AIM
Revise the material below by replacing "legend entry" with "legend item" and keeping everything else unchanged. Reproduce all of the material, but leave out the pictures.
......
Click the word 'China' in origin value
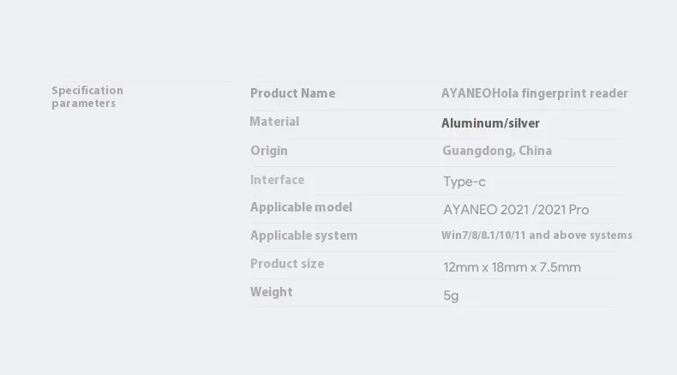The height and width of the screenshot is (375, 677). coord(536,151)
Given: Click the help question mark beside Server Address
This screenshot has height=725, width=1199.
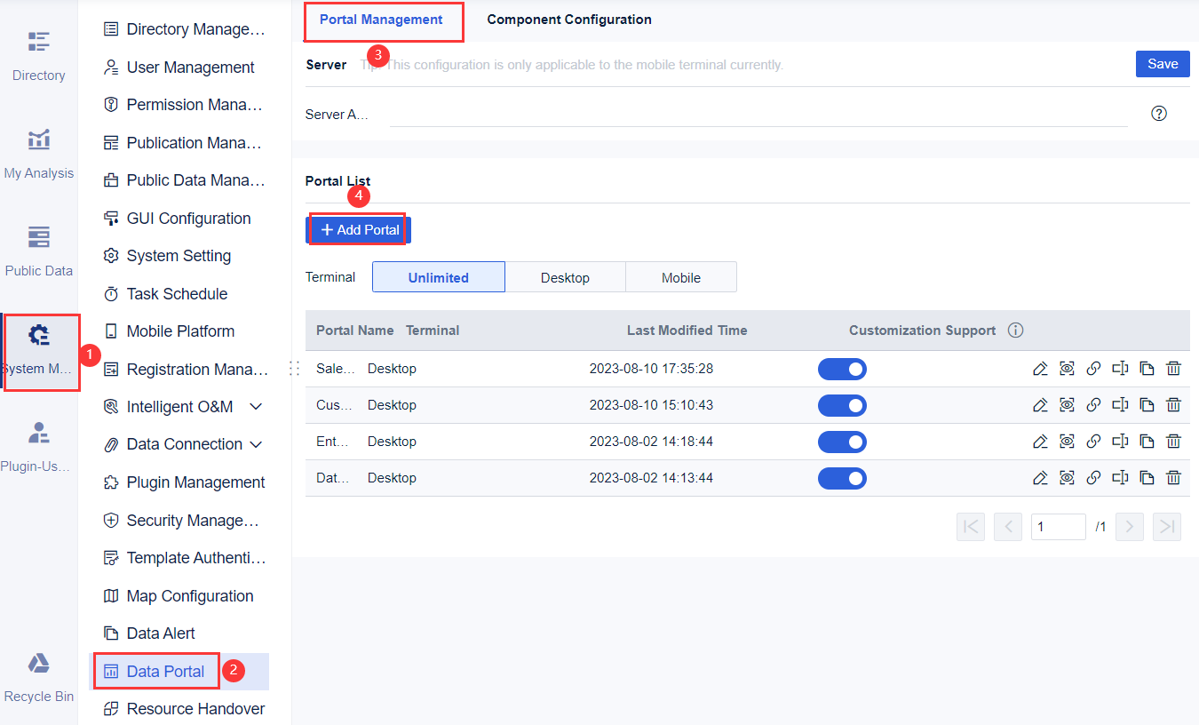Looking at the screenshot, I should pyautogui.click(x=1158, y=114).
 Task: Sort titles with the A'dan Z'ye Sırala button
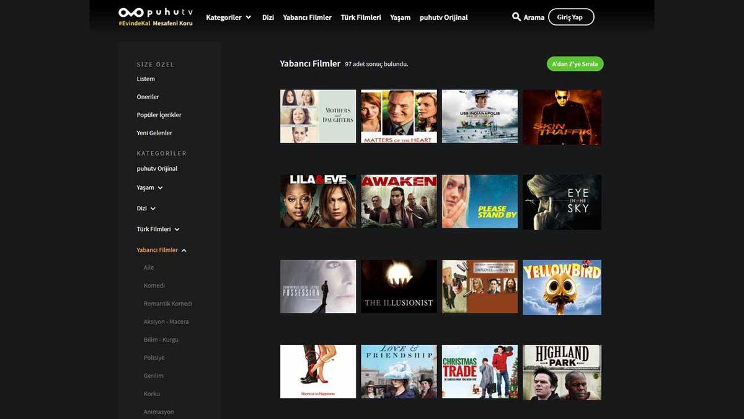click(x=574, y=63)
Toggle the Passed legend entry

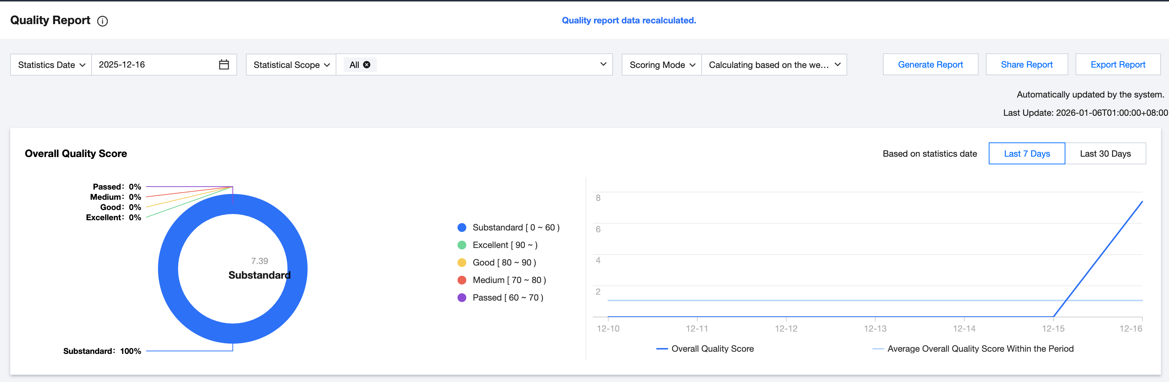point(507,298)
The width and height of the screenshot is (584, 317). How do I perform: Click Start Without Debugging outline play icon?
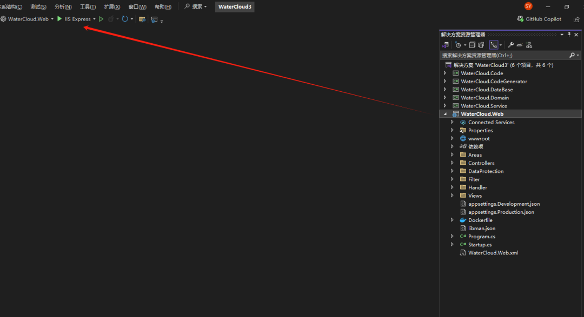coord(101,19)
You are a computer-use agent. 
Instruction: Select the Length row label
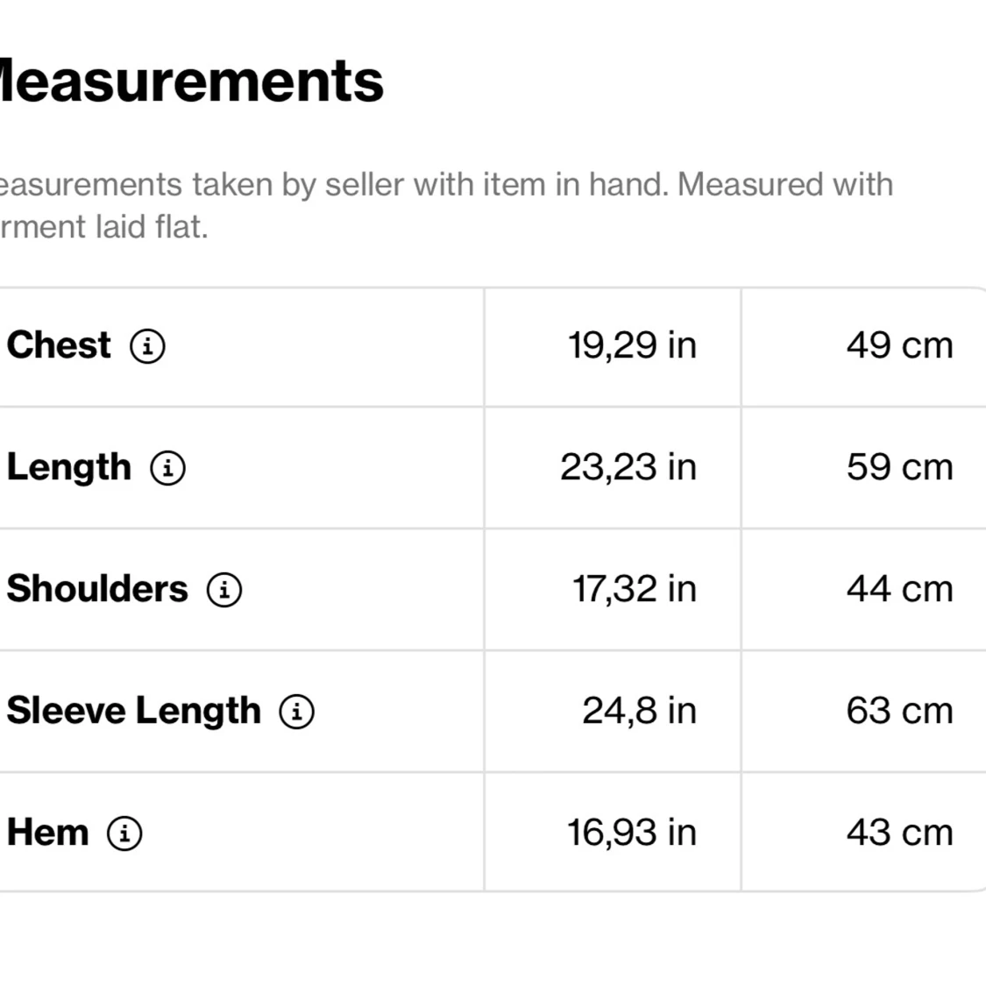69,469
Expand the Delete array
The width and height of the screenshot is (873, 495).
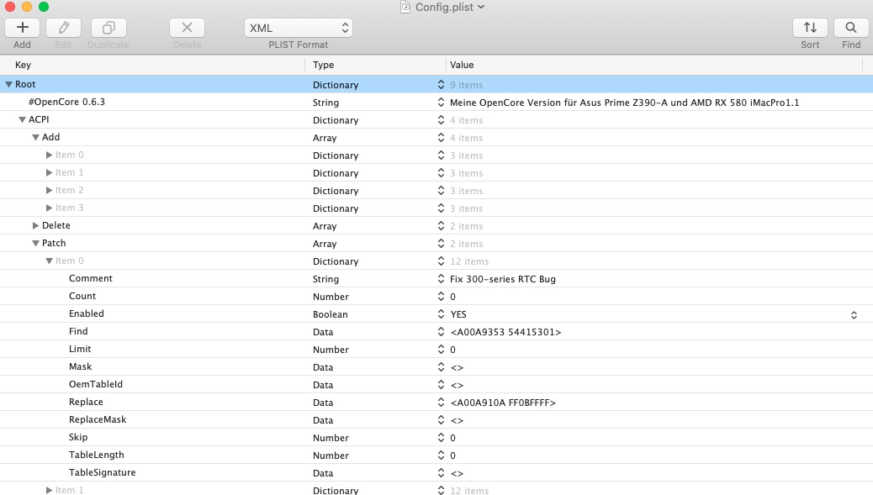[35, 226]
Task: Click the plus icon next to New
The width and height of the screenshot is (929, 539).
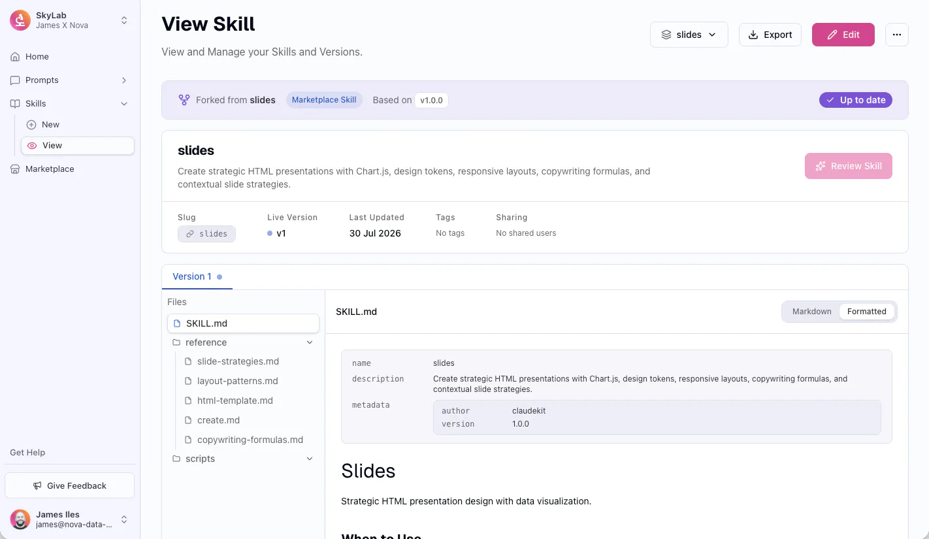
......
COMPLETE RESPONSE
Click the word 'China' in origin value
The height and width of the screenshot is (375, 677). coord(536,151)
Given: Click the help question mark beside Server Address
This screenshot has height=725, width=1199.
Looking at the screenshot, I should pyautogui.click(x=1158, y=114).
 Task: Sort titles with the A'dan Z'ye Sırala button
click(x=574, y=63)
Toggle the Passed legend item

point(507,298)
The width and height of the screenshot is (584, 317). How do I perform: Click Start Without Debugging outline play icon?
coord(101,19)
You are a computer-use agent. 
Instruction: Select the Length row label
69,469
Expand the Delete array
The width and height of the screenshot is (873, 495).
[35, 226]
Task: Click the plus icon next to New
The width and height of the screenshot is (929, 539).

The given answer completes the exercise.